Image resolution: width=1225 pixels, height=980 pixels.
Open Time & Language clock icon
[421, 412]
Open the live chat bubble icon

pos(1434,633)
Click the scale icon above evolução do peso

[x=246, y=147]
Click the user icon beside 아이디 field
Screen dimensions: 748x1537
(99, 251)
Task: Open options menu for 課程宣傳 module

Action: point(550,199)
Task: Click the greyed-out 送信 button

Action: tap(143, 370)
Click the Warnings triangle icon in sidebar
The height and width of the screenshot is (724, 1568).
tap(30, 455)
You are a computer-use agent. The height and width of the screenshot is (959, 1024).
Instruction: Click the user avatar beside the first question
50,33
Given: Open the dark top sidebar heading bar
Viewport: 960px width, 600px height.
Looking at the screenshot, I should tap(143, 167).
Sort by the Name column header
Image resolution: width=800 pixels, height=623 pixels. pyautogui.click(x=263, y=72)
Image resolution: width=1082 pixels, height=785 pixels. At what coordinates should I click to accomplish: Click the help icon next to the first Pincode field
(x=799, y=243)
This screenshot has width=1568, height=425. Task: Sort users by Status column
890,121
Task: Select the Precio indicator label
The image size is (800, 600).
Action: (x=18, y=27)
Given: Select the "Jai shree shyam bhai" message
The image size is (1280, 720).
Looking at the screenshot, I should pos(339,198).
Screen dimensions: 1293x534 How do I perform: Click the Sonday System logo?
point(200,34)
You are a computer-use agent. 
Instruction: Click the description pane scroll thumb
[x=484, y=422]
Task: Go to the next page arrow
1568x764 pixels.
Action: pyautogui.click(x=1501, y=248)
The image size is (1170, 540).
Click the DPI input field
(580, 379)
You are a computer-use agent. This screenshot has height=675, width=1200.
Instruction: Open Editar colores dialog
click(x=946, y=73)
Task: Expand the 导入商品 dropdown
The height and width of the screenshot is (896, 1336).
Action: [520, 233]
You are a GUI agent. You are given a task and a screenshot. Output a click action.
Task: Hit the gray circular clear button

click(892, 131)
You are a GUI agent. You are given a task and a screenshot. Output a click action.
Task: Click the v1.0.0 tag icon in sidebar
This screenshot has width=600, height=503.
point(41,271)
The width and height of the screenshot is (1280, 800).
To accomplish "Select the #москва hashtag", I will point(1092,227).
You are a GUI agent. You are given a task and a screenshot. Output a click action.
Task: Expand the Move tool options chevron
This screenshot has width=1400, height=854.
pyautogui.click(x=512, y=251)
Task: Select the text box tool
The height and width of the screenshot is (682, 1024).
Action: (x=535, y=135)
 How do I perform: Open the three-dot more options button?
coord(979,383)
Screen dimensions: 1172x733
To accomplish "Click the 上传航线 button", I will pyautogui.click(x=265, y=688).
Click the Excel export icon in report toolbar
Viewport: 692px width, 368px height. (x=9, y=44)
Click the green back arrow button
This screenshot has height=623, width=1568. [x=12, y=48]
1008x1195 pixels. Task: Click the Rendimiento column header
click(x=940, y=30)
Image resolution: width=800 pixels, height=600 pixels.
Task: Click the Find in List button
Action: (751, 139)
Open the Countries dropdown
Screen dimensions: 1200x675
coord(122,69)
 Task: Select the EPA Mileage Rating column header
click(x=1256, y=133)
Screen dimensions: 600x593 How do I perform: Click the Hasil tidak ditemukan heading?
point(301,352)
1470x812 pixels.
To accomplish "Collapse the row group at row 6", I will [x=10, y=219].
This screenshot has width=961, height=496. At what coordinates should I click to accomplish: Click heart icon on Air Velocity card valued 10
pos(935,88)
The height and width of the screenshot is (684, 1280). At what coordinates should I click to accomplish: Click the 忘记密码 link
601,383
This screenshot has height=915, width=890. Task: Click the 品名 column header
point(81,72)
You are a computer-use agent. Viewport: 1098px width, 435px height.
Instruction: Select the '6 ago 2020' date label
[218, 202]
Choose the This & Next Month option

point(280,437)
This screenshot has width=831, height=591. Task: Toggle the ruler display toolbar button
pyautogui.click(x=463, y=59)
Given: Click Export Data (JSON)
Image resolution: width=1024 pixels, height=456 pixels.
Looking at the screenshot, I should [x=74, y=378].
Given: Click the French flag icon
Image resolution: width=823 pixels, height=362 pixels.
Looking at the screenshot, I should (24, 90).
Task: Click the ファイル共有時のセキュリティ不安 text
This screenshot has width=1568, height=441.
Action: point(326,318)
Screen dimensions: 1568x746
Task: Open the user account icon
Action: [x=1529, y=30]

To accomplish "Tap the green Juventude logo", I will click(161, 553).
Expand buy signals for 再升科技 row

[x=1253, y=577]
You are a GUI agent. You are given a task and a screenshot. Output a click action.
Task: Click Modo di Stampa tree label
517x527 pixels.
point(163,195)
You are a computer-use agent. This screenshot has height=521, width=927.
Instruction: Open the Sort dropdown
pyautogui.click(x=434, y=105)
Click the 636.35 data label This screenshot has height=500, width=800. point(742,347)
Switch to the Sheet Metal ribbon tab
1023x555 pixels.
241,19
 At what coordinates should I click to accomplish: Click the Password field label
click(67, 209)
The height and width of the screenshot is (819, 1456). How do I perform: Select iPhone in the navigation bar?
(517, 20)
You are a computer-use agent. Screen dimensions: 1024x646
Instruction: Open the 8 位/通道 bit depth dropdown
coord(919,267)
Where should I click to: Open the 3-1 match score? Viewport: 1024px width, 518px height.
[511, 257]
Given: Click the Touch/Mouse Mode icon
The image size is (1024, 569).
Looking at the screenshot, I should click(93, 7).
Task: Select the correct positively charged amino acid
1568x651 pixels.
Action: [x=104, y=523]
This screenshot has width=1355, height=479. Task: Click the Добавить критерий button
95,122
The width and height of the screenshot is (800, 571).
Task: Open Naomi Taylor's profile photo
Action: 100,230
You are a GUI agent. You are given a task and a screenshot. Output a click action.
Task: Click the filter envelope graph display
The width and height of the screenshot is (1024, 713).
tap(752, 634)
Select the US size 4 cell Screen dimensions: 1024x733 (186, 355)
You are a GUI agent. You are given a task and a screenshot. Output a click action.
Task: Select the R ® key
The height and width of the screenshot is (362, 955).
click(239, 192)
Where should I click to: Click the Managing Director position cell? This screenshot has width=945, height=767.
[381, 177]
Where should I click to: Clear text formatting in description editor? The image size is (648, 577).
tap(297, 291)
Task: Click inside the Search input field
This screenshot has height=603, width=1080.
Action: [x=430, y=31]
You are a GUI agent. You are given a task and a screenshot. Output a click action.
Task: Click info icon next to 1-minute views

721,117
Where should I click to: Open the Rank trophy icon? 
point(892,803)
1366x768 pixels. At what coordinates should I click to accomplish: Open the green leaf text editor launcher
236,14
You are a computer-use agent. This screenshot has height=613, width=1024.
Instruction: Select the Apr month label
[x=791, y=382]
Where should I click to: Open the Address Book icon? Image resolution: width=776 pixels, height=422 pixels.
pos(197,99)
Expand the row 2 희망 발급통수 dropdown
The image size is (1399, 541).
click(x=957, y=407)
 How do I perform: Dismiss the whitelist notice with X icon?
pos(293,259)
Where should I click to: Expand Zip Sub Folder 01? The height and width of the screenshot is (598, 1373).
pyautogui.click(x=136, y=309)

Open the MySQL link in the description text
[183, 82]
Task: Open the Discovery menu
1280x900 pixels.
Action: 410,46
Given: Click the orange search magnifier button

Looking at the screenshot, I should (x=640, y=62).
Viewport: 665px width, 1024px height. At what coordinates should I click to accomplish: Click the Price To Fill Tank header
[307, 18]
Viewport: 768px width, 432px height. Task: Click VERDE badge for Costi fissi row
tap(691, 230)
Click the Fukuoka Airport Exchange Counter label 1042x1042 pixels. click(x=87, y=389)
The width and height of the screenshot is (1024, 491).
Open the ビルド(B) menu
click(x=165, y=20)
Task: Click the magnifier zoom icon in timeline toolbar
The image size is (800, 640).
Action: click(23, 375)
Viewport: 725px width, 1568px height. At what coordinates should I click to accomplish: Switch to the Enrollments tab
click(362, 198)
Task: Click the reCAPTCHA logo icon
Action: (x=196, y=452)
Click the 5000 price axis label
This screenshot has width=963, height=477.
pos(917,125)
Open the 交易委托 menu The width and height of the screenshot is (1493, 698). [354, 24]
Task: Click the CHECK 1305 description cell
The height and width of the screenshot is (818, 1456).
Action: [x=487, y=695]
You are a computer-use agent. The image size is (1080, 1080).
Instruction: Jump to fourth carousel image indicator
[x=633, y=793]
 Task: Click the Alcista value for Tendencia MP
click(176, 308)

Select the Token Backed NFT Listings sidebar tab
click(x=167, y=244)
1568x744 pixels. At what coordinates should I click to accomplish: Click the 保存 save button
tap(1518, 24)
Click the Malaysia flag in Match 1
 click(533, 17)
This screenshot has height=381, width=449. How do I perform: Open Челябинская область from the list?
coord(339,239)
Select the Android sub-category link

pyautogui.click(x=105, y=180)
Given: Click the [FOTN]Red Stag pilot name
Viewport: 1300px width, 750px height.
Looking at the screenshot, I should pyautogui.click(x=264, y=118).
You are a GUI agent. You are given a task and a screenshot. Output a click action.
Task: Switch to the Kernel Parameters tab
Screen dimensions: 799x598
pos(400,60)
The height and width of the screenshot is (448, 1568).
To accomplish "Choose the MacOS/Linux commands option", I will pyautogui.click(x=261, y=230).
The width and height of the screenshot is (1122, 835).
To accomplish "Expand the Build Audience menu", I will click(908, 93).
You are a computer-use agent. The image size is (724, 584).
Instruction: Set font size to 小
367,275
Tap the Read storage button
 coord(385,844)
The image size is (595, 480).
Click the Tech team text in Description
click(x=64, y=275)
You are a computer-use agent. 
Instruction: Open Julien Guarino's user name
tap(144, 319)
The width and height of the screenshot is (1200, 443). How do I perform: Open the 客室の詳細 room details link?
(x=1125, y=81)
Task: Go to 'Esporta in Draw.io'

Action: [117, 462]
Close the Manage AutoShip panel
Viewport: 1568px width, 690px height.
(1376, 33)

--------------------------------------------------

> Assignment
Using the material above, transcribe exactly the lines from the line with "Task: Click info icon next to 1-minute views" to the line with "has height=613, width=1024."; both count, and nothing else goes in.

> Written reply
Task: Click info icon next to 1-minute views

721,117
Where should I click to: Open the Rank trophy icon? 
point(892,803)
1366x768 pixels. At what coordinates should I click to accomplish: Open the green leaf text editor launcher
236,14
You are a computer-use agent. This screenshot has height=613, width=1024.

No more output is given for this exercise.